All-Terrain Tyres
Buyer's Guide

Buyer's Guide: All-Terrain Tyres

Tyres are the single most important items of overlanding equipment, and the first thing that needs to be changed or upgraded to make your vehicle overland-or trail-worthy.

The OEM-issue tyres on most standard-production SUVs and bakkies are good for 80% highway and tar use, and perhaps 20% mild off-road use – read sand and gravel.

Most overlanders carry just one spare, so damage to more than two tyres will ruin your trip. Nothing says ‘badly-prepared’ more than getting stuck in Putsonderfontein on a Saturday evening with two flats, no local 24-hour assistance service and no repair kit.
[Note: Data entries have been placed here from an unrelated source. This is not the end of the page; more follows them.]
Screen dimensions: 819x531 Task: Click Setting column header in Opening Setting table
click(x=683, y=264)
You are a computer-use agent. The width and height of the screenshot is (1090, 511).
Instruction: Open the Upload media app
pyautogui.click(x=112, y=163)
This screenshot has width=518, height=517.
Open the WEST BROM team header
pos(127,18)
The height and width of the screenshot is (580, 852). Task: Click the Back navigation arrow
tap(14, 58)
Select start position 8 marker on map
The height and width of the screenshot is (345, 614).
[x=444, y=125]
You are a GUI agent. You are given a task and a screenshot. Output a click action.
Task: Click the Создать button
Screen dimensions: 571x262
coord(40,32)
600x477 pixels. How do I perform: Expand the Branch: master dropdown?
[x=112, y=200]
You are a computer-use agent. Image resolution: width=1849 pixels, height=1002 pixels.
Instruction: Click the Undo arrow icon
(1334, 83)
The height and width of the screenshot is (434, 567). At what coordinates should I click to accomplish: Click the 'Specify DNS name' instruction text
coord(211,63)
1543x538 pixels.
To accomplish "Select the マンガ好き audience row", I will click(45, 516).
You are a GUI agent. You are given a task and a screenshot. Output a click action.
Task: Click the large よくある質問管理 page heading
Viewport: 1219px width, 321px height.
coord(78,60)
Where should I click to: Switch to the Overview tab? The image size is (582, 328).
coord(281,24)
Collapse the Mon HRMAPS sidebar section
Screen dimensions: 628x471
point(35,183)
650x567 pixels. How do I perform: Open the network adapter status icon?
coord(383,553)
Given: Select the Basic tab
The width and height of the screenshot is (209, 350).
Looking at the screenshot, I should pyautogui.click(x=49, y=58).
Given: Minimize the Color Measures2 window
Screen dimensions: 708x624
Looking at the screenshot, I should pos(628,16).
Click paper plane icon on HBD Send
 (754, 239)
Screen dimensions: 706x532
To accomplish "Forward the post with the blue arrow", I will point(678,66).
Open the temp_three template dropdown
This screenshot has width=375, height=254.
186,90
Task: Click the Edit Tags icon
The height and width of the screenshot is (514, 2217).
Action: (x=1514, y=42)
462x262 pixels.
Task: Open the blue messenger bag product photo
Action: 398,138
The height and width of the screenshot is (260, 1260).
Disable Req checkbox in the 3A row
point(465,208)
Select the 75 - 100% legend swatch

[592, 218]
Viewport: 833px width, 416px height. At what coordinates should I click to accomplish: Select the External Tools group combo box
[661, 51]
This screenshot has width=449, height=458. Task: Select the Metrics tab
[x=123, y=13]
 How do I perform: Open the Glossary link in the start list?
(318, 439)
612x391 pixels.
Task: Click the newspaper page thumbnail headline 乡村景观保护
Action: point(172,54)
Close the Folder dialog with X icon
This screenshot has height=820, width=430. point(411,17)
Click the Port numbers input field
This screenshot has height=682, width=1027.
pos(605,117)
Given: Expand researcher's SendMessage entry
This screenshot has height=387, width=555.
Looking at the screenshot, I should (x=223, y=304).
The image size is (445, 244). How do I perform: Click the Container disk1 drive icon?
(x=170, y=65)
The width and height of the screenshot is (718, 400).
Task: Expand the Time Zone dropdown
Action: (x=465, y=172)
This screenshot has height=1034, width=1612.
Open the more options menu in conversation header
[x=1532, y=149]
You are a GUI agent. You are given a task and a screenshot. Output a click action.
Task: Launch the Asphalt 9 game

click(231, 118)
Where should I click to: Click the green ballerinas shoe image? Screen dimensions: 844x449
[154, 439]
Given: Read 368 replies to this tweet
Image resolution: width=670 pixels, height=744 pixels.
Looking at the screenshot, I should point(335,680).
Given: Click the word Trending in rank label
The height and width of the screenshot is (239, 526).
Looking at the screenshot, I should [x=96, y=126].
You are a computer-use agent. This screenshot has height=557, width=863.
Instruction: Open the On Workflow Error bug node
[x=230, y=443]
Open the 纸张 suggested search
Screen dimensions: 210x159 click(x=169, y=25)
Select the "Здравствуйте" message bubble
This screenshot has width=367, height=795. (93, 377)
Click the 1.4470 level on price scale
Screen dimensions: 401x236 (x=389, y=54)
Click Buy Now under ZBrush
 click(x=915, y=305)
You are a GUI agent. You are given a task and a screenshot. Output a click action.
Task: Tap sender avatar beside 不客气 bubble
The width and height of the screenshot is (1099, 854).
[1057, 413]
So, for this quick whip-around of what’s on offer, we have opted to focus on All-Terrain tyres − the all-purpose middle ground − and exclude the hardier, chunkier and often noisier M/T (Mud- Terrain) tyres, and the less beefy H/T (Highway-Terrain) options.

Depending on your typical usage, this should determine the best tyre to suit those needs, with the best-of-breed A/T tyres rated as 50/50 on- and off-road use; lower than this usually means that your priorities are more on-road biased.

When assessing a tyre, pay particular attention to sidewall protection – more is good, especially if it extends up the shoulder of the tyre, and less is asking for trouble if thorns, sharp rocks and other hazards are likely in your travel mix.

A tyre’s structure includes the rubber tread and the supporting cords that keep it sturdy.

These supporting cords are referred to as plies, and most often consist of a layer or two of steel belts under the tread, as well as textile layers (polyester or nylon) wrapped around the circumference of the tyre.

The belts’ job is to keep the tyre in shape and stop it from swelling under pressure – they also serve as protection against punctures for the sidewall and tread.

The layers are referred to as plies; the carcass is the ‘under tread’ construction; and the sidewall is the soft area between the tread and the wheel rim.

In addition, the orientation of the plies, and the materials used, all play a role in the performance of the tyre in different conditions.